Later that night, Morgan held Eliza in bed, his arms wrapped around her, his heart beating hard against her back.
“You don’t have to do this,” he whispered into the darkness. “We could still call it off. Find another way.”
“There is no other way,” Eliza said gently. “You know that.”
“I could just kill him myself. Challenge him to a duel!”
“And hang for murder? No, Morgan. This is the right way. The only way.”
He was quiet for a long moment, his hand splayed over her stomach, feeling the rise and fall of her breathing.
“I’m sorry,” he said finally. “For being impossible these past few days. For snapping at you, at the servants. For being so consumed by fear that I’ve been terrible company.”
“You haven’t been terrible. You’ve been terrified. There’s a difference.” She turned in his arms to face him. “But tomorrow, I need you present. Can you do that for me?”
He looked into her hazel eyes, seeing not fear but determination. Trust. Faith in him.
“Yes,” he said. “I can do that.”
“Good.” She kissed him softly. “Because this is going to work, Morgan. We’re going to get justice for Abigail. We’re going to stop Whitfield from ever hurting anyone again. And then we’re going to go home and live our lives without looking over our shoulders.”
She is right. I know she is right.
Yet the notion did not make it any easier to accept that tomorrow night, the woman he loved would deliberately walk into the lion’s den. And all he could do was watch and pray she made it out alive.
After they made sweet love to each other, tender and full and promising as the heavens themselves, Eliza drifted to sleep in his arms.
Chapter Twenty-Nine
The Pemberton ballroom glittered with a thousand candles, their light reflecting off mirrors and crystal until the whole room seemed to shimmer. But Morgan barely noticed any of it. His attention was fixed on the careful choreography they’d planned, the subtle movements that would set their trap in motion.
As he and Eliza were announced, “His Grace, the Duke of Kirkhammer, and Her Grace, the Duchess of Kirkhammer”, Morgan nodded almost imperceptibly to Lord Pemberton, who stood near the entrance. Pemberton understood his charge and within moments, he’d moved to a cluster of gossiping matrons, speaking just loudly enough to be overheard.
“…such shocking allegations about Lord Whitfield… quite shocking!”
“…three beautiful, young wives, all dead under suspicious circumstances…”
“…heard the Duke of Kirkhammer himself has engaged investigators…”
“…at least someone is taking this seriously, even if the authorities are not!”
The whispers spread like wildfire through the ballroom. Morgan watched as heads turned, eyes seeking out Whitfield, who stood near the refreshment table. Morgan gave another subtle nod to Pemberton.
It is done.
The effect was immediate. Conversations stuttered to a halt as Whitfield passed.

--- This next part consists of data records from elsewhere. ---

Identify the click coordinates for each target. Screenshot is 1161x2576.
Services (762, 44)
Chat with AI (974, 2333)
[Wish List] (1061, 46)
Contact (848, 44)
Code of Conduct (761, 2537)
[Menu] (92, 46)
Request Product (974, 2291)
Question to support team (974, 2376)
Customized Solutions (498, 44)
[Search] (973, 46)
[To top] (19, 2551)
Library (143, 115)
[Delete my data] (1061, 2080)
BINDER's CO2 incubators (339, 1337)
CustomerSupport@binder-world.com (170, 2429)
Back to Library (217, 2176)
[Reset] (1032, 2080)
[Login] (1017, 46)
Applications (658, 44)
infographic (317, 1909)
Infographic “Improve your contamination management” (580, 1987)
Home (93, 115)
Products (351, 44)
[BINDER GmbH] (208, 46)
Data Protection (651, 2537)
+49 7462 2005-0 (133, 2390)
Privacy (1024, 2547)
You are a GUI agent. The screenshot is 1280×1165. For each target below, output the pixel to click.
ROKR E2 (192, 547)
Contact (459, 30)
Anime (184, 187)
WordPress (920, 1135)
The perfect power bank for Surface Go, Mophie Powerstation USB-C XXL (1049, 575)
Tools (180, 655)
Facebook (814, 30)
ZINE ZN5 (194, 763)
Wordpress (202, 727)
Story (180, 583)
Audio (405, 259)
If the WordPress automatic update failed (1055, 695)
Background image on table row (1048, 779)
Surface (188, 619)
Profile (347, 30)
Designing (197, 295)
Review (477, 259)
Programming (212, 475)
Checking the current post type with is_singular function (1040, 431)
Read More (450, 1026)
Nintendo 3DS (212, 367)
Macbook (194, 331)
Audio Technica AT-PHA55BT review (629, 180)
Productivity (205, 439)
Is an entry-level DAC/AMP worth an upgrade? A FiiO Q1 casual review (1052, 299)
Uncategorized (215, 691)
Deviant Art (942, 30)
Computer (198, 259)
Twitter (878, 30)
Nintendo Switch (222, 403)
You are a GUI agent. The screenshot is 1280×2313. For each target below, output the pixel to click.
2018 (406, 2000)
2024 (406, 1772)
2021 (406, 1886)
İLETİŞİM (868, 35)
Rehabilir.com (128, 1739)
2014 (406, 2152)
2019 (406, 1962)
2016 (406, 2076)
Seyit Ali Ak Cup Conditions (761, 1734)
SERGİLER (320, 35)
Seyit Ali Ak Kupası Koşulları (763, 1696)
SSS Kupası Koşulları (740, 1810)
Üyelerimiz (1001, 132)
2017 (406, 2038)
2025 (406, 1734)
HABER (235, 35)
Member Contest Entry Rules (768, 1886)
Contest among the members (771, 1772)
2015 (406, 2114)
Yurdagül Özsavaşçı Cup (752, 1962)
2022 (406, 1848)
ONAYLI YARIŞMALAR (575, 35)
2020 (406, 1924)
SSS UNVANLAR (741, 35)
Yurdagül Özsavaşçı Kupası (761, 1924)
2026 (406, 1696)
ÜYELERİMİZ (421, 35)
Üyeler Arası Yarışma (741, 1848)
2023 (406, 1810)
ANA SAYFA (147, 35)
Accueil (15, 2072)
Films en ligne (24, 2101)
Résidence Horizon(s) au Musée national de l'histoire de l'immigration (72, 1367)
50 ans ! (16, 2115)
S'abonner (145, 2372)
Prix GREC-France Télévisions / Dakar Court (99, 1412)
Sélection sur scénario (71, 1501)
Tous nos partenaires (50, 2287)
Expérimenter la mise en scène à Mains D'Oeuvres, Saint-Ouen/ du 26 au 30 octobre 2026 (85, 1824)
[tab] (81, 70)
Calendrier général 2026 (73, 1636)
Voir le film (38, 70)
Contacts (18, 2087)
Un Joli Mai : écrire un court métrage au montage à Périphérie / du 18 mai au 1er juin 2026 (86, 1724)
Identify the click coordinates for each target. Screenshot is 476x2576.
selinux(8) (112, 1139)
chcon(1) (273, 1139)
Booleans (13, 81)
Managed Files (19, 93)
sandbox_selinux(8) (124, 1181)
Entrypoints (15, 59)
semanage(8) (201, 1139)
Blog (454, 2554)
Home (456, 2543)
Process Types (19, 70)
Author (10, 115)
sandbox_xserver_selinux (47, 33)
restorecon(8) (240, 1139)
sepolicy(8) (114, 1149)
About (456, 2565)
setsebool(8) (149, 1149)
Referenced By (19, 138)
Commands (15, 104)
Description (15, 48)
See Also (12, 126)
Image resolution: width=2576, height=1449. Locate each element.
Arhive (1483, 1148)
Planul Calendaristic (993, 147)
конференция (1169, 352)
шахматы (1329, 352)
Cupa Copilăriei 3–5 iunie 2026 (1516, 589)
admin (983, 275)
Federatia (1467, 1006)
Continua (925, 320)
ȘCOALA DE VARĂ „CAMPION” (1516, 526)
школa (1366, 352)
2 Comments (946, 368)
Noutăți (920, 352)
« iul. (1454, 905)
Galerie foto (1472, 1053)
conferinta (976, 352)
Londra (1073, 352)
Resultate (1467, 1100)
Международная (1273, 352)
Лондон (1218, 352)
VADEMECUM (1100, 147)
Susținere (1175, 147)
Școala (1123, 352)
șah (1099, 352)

People who’d been perfectly cordial moments before now avoided his gaze, turned away, formed new groups that deliberately excluded him. Morgan saw the exact moment Whitfield realized what was happening. His jaw tightened, his hand clenching around his champagne glass hard enough that Morgan expected it to shatter.
“It’s working,” Eliza murmured beside him, her hand tight on his arm.